DIRECTIONS
Where a line below holds the string "computer", copy that line.

Stored data entries

* * * * * * * * *

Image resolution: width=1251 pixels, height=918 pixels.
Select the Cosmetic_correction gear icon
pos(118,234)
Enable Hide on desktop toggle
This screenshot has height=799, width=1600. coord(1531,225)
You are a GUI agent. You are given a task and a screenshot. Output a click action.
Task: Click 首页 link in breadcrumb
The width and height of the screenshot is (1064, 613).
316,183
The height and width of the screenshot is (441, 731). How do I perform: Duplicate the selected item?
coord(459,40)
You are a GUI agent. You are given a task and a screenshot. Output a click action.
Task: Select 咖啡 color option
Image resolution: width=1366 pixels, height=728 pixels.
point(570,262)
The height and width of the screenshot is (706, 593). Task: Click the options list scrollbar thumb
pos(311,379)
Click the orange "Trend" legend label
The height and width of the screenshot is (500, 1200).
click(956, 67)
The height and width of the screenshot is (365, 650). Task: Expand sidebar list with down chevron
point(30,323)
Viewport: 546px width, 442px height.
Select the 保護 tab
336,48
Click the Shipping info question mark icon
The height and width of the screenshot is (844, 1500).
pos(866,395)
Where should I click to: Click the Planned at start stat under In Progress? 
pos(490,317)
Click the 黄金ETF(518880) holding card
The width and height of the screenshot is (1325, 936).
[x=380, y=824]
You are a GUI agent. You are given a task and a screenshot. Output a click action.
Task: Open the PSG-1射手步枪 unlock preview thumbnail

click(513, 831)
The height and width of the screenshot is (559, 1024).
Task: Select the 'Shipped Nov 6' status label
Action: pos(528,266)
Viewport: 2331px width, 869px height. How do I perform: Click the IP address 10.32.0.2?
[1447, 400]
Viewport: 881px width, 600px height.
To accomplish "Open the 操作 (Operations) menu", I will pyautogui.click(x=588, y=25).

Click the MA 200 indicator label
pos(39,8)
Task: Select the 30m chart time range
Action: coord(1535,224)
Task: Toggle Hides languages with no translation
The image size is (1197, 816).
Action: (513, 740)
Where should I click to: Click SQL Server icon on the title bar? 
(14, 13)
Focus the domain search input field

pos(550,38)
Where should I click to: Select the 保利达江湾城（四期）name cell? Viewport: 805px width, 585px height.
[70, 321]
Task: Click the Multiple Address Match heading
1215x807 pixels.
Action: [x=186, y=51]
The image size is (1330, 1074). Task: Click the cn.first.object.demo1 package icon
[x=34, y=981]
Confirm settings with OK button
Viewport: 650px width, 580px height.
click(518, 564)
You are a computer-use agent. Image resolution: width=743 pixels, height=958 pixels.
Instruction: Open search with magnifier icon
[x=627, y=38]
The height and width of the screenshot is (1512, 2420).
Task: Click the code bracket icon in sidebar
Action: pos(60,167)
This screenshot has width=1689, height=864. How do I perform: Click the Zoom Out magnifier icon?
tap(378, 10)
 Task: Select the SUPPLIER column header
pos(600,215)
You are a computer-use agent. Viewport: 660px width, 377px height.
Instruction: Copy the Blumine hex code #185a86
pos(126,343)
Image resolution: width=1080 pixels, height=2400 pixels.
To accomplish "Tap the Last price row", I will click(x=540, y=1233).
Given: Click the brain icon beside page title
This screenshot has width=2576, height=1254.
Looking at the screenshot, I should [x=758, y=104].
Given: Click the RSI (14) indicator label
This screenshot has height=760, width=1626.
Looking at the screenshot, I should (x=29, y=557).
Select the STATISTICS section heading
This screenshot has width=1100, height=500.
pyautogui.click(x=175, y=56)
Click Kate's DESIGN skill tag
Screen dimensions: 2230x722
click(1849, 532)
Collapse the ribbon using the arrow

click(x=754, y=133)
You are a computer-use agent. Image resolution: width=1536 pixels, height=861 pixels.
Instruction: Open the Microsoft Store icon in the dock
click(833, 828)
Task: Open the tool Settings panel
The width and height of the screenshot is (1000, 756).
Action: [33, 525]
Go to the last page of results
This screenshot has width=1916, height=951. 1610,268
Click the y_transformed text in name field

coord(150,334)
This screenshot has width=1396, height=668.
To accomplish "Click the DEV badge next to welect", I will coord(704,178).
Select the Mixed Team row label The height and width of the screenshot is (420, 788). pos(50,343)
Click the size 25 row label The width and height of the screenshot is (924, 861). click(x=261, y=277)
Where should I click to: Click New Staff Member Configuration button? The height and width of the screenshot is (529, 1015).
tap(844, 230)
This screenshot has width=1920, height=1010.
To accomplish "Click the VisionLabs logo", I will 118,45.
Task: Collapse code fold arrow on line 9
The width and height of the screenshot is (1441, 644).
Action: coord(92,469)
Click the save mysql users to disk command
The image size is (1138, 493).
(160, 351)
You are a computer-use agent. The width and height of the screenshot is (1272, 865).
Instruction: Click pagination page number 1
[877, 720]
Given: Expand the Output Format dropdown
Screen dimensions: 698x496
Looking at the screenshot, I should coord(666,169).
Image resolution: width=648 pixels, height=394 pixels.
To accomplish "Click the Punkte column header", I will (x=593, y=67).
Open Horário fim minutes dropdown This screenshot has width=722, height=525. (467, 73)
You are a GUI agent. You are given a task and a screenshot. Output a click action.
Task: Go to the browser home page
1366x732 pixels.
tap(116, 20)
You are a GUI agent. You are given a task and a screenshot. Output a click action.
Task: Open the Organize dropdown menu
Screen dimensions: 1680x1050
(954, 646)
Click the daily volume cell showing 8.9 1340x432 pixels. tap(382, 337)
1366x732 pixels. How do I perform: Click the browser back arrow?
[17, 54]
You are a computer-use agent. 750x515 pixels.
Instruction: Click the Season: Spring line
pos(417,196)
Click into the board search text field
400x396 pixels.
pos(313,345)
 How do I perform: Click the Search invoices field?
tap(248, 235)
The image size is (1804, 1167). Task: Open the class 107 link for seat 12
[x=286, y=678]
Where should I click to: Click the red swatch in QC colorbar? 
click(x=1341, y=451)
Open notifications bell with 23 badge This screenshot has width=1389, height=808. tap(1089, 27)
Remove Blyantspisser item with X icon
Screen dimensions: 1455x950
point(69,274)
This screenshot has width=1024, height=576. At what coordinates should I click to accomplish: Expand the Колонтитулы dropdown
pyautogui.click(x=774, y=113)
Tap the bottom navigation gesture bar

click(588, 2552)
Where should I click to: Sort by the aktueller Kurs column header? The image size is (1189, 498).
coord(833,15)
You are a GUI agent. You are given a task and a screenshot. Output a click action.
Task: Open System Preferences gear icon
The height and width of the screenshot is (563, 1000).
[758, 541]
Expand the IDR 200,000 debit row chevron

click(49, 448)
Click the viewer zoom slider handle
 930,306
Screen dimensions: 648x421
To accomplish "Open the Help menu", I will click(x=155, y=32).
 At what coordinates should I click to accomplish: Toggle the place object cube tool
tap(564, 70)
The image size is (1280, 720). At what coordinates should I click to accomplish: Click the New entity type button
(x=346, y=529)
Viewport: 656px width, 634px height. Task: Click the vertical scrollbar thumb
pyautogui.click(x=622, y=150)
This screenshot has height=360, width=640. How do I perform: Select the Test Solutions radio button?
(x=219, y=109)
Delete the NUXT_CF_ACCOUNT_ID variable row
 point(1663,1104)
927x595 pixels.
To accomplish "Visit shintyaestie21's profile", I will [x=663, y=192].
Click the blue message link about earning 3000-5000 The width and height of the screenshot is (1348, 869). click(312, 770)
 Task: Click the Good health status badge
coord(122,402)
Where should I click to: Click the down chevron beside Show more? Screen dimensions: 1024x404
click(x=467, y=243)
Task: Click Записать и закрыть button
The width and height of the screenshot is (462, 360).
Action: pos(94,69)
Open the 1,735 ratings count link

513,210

* * * * * * * * *

SOLVED PROBLEM
You are a computer-use agent. Image resolution: width=743 pixels, height=958 pixels.
You are a computer-use agent. Viewport: 660px width, 377px height.
You are a computer-use agent. Image resolution: width=1536 pixels, height=861 pixels.
You are a computer-use agent. The width and height of the screenshot is (1272, 865).
You are a computer-use agent. 750x515 pixels.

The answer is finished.